I honestly don't get people comparing epic exclusives to console exclusives, with console exclusives if you wanna play them you need to spend $300, meanwhile with epic exclusives you have to click on a different icon in your taskbar


----------



## Jayro (Feb 12, 2021)

Tom Bombadildo said:


> Because they throw money at devs for exclusivity deals for their objectively worse storefront, "forcing" gamers to install yet another resource hogging client so they can enjoy their games, further fragmenting an already fragmented ecosystem (with Uplay and Origin and MS Store and GoG and Blizzard etc etc)
> 
> It's one thing when a AAA dev does it for their own games, it's shit but what are you gonna do? But it's another when a company is effectively holding games "hostage" to try and force their shitty services onto gamers instead of just, y'know, having a good service in the first place.

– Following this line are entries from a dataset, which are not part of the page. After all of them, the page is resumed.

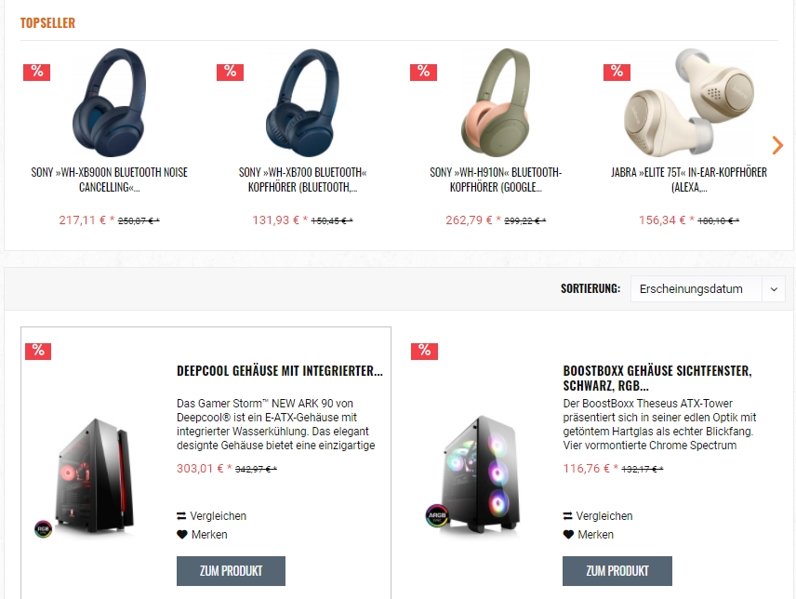Click the heart icon for Deepcool Gehäuse
The width and height of the screenshot is (796, 599).
tap(181, 535)
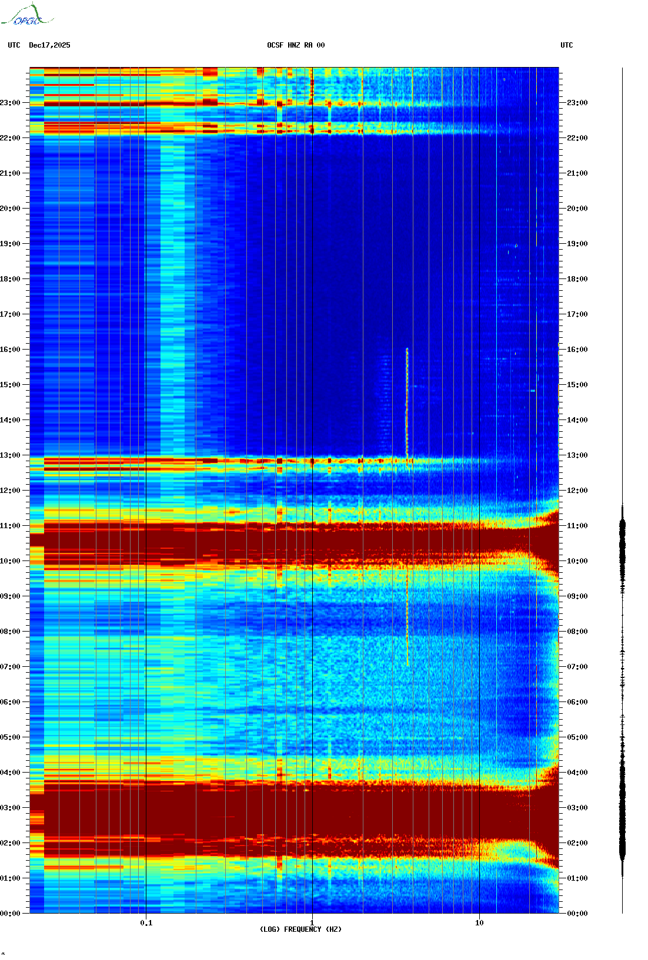
Task: Click the 0.1 frequency axis label
Action: (146, 922)
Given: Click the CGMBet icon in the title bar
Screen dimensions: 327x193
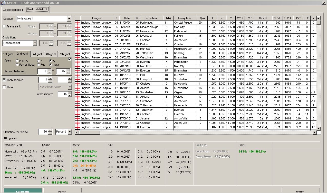Looking at the screenshot, I should (2, 3).
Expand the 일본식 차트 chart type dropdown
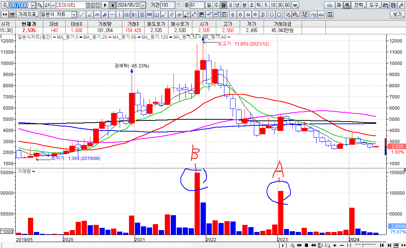 (74, 15)
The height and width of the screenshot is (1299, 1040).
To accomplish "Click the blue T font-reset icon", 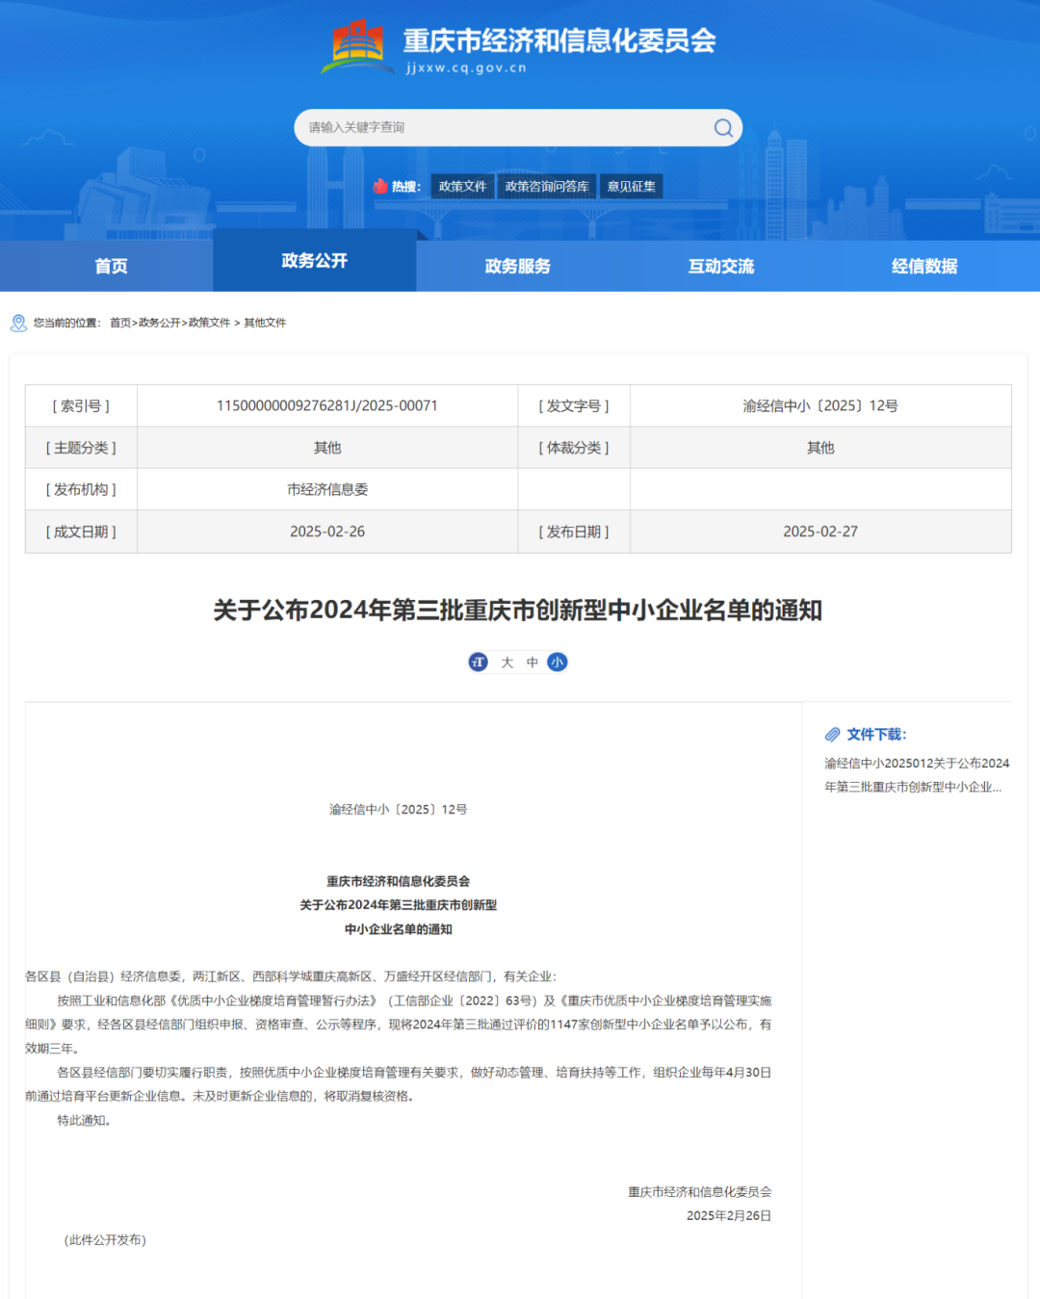I will tap(478, 662).
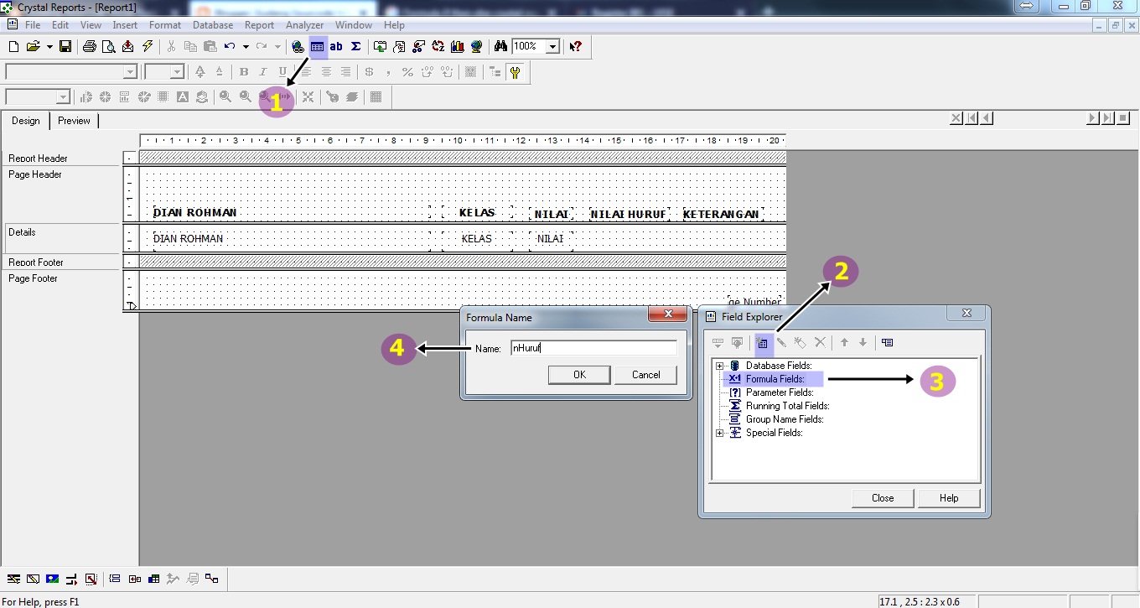Close the Field Explorer panel
Screen dimensions: 1140x608
(x=883, y=497)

I wouldn't mind Epic that much if their client wasn't just straight dogshit, but it is and they know the only way people will use it is if they throw cash at devs for free/exclusive games.


Exactly right.


----------



## Kioku_Dreams (Feb 12, 2021)

Scott_pilgrim said:


> A lot of people are just attached to steam, as we've had it for years


No. It's deeper than this.

Epic, and Sweeney especially, are creating problems where there were none. Shelling out millions and even snaking games for exclusivity on their launcher. Taking aim at software giants under the guise "for the consumer" and breaking the rules, acting like they don't apply to them. The launcher is still a joke, a few years later. It runs stupidly slow.. Still missing basic functionalities, that are on the backburner until something catches fire.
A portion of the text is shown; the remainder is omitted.